Top of EXCERPTED DATA
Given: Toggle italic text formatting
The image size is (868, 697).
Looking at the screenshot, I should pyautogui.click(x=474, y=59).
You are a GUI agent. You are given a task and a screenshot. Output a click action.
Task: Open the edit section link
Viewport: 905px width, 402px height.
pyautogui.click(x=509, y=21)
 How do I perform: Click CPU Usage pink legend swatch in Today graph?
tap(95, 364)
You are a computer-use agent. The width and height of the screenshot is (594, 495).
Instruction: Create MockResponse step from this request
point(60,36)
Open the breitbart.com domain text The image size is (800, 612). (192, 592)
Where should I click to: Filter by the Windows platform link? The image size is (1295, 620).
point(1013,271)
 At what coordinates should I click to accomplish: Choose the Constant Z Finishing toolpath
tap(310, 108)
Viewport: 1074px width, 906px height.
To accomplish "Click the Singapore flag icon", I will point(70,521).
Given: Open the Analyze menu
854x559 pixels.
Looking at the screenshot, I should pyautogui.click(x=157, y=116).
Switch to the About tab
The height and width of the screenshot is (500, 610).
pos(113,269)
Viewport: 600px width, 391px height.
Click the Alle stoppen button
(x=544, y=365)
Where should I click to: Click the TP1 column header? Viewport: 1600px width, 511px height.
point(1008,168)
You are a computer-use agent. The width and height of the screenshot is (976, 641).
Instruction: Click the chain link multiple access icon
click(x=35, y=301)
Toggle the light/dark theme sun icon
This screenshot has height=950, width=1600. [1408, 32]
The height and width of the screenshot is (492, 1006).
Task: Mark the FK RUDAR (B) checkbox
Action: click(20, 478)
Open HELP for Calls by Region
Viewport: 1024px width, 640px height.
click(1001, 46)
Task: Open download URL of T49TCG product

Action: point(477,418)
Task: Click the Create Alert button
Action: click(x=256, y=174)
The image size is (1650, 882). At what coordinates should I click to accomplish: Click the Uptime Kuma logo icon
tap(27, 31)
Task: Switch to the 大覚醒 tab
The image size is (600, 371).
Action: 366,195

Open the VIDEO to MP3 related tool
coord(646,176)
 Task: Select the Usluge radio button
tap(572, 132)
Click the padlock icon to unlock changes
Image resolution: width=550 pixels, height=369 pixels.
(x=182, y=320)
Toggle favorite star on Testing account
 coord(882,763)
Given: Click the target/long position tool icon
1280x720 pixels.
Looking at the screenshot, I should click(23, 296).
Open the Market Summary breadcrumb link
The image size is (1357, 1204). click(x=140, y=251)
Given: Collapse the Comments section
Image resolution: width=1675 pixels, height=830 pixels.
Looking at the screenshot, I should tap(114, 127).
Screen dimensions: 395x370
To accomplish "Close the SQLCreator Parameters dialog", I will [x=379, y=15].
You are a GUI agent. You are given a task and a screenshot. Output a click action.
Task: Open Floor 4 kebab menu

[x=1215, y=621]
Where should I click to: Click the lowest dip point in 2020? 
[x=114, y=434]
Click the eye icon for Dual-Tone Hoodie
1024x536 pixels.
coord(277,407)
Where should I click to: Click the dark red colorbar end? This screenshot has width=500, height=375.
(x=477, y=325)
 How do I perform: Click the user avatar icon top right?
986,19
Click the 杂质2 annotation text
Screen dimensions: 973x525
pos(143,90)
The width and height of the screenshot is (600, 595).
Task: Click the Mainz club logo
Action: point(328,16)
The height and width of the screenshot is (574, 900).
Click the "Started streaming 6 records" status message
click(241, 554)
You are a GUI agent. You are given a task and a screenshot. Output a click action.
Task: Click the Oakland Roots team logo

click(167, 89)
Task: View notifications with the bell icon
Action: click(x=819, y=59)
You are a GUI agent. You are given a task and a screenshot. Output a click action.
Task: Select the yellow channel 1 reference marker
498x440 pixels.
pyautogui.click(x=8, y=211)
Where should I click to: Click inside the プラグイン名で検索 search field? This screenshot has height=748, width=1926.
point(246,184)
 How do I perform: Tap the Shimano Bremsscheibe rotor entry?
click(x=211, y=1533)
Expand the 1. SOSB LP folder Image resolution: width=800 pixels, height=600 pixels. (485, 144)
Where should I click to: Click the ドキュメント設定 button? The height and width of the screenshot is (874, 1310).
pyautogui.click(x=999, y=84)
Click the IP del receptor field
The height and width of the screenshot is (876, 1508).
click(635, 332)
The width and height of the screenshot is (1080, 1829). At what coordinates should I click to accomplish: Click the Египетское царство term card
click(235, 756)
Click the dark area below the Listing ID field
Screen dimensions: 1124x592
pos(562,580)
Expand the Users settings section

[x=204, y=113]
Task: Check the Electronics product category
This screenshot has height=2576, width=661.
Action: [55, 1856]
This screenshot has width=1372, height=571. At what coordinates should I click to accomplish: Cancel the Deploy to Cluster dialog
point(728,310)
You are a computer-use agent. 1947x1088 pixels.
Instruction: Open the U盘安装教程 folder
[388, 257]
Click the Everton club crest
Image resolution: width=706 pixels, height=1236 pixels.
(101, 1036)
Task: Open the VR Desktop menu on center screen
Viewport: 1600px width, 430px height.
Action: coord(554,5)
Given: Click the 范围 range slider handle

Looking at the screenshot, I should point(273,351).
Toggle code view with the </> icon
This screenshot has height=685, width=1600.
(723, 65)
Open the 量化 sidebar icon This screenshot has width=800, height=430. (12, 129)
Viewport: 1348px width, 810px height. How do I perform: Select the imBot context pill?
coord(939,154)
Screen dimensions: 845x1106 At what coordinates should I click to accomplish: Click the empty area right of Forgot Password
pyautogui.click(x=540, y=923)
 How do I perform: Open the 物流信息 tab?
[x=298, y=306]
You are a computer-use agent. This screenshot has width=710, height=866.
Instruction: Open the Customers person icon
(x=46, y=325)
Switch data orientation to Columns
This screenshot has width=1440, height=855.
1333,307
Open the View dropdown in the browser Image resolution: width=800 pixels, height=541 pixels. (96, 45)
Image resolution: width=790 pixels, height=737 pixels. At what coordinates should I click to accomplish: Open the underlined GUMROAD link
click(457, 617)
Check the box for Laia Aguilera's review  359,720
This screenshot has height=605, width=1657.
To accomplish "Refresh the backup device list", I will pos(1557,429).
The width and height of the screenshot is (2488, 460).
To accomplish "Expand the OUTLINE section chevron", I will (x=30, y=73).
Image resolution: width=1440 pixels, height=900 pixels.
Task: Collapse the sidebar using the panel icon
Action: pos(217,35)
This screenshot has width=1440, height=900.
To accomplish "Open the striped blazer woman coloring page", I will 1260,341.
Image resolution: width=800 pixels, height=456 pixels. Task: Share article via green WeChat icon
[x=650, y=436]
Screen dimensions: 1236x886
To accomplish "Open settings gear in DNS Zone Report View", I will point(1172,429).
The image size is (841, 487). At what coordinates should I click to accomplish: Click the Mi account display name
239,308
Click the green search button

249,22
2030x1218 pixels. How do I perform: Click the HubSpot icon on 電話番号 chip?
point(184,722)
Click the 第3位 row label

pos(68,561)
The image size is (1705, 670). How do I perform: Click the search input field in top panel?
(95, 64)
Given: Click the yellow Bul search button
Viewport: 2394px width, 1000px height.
Bottom of EXCERPTED DATA
* WHAT THIS TASK INVOLVES:
Could you restate word for word the lines above, from the one that contains "Screen dimensions: 395x370" through the one that contains "Click the 杂质2 annotation text", and no others?

* YOUR RESPONSE:
Screen dimensions: 395x370
To accomplish "Close the SQLCreator Parameters dialog", I will [x=379, y=15].
You are a GUI agent. You are given a task and a screenshot. Output a click action.
Task: Open Floor 4 kebab menu

[x=1215, y=621]
Where should I click to: Click the lowest dip point in 2020? 
[x=114, y=434]
Click the eye icon for Dual-Tone Hoodie
1024x536 pixels.
coord(277,407)
Where should I click to: Click the dark red colorbar end? This screenshot has width=500, height=375.
(x=477, y=325)
 How do I perform: Click the user avatar icon top right?
986,19
Click the 杂质2 annotation text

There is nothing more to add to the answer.